Per Protocol Set (Valid Cases, Efficacy Sample, Evaluable Subjects Sample)

Answer 21

The set of data generated by the subset of subjects who complied with the protocol sufficiently to ensure that these data would be likely to exhibit the effects of
treatment, according to the underlying scientific model. Compliance covers such considerations as exposure to treatment, availability of measurements and absence of
major protocol violations.

Question 22

Safety & Tolerability

Answer 22

The safety of a medical product concerns the medical risk to the subject, usually assessed in a clinical trial by laboratory tests (including clinical chemistry and
haematology), vital signs, clinical adverse events (diseases, signs and symptoms), and other special safety tests (e.g. ECGs, ophthalmology).
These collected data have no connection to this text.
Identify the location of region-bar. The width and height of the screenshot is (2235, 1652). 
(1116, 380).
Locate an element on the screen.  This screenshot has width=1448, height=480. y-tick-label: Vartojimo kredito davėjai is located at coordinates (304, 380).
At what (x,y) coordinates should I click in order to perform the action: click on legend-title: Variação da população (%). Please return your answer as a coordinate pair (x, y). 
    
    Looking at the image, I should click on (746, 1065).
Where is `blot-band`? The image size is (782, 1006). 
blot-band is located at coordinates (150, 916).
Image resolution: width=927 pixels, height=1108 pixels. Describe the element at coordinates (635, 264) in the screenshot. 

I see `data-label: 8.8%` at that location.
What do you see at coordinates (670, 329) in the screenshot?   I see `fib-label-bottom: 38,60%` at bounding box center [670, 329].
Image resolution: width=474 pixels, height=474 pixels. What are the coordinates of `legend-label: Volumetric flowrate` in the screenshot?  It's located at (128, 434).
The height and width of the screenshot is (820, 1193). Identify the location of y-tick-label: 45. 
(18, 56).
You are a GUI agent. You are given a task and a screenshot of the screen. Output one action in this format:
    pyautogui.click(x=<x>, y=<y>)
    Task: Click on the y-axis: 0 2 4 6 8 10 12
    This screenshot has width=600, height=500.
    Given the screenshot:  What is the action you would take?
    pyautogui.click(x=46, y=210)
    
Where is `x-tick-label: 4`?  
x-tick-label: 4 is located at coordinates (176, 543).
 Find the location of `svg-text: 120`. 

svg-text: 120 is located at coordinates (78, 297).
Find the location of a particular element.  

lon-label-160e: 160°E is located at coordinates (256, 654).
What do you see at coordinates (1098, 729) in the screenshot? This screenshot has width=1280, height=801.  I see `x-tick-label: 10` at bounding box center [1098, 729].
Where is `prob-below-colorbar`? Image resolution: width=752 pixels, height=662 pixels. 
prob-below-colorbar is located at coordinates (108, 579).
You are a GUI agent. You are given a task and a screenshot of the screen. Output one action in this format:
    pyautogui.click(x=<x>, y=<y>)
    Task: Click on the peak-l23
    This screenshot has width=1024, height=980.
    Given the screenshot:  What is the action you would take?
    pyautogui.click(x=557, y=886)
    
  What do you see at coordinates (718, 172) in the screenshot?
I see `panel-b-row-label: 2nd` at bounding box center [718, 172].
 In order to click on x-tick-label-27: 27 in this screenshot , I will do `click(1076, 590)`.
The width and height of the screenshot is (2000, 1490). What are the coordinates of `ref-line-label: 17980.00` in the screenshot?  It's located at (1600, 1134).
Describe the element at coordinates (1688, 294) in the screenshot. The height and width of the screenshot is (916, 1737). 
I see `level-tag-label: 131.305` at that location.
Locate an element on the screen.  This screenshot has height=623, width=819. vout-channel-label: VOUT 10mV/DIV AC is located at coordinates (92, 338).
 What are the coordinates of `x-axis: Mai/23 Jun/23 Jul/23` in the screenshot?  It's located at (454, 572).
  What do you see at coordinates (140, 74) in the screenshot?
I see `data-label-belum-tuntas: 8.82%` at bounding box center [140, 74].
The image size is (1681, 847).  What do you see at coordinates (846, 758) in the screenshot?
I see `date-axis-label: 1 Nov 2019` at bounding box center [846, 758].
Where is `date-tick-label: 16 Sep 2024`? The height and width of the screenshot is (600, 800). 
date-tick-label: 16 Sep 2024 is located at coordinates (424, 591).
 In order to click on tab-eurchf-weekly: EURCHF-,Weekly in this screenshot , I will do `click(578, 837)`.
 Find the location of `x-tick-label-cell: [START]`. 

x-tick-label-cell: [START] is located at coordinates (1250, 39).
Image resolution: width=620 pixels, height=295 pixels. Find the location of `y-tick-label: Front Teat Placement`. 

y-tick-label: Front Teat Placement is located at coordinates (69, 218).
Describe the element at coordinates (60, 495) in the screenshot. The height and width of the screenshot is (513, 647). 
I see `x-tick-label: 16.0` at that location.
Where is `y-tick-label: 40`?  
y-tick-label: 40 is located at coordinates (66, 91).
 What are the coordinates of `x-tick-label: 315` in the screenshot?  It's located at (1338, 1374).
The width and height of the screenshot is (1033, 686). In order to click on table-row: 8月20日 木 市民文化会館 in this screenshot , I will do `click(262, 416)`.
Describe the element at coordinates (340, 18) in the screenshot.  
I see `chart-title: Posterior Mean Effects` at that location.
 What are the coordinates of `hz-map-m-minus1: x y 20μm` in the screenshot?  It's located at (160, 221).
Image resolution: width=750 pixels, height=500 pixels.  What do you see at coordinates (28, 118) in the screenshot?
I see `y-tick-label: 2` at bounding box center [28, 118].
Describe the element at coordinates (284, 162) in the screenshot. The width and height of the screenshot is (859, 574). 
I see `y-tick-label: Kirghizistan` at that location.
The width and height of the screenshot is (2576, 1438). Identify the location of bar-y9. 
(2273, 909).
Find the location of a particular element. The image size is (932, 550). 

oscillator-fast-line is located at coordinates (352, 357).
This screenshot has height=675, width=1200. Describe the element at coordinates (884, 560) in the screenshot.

The tolerability of the medical product represents the degree to which overt adverse effects can be tolerated by the subject.

Question 23

Statistical Analysis Plan

Answer 23

A statistical analysis plan is a document that contains a more technical and detailed elaboration of the principal features of the analysis described in the protocol, and includes detailed procedures for executing the statistical analysis of the primary and secondary variables and other data

Question 24

Superiority Trial

Answer 24

A trial with the primary objective of showing that the response to the investigational
product is superior to a comparative agent (active or placebo control).

Question 25

Surrogate Variable

Answer 25

A variable that provides an indirect measurement of effect in situations where direct measurement of clinical effect is not feasible or practical.

Question 26

Treatment Effect

Answer 26

An effect attributed to a treatment in a clinical trial. In most clinical trials the treatment effect of interest is a comparison (or contrast) of two or more treatments.

Question 27

Treatment Emergent

Answer 27

An event that emerges during treatment having been absent pre-treatment, or worsens relative to the pre-treatment state.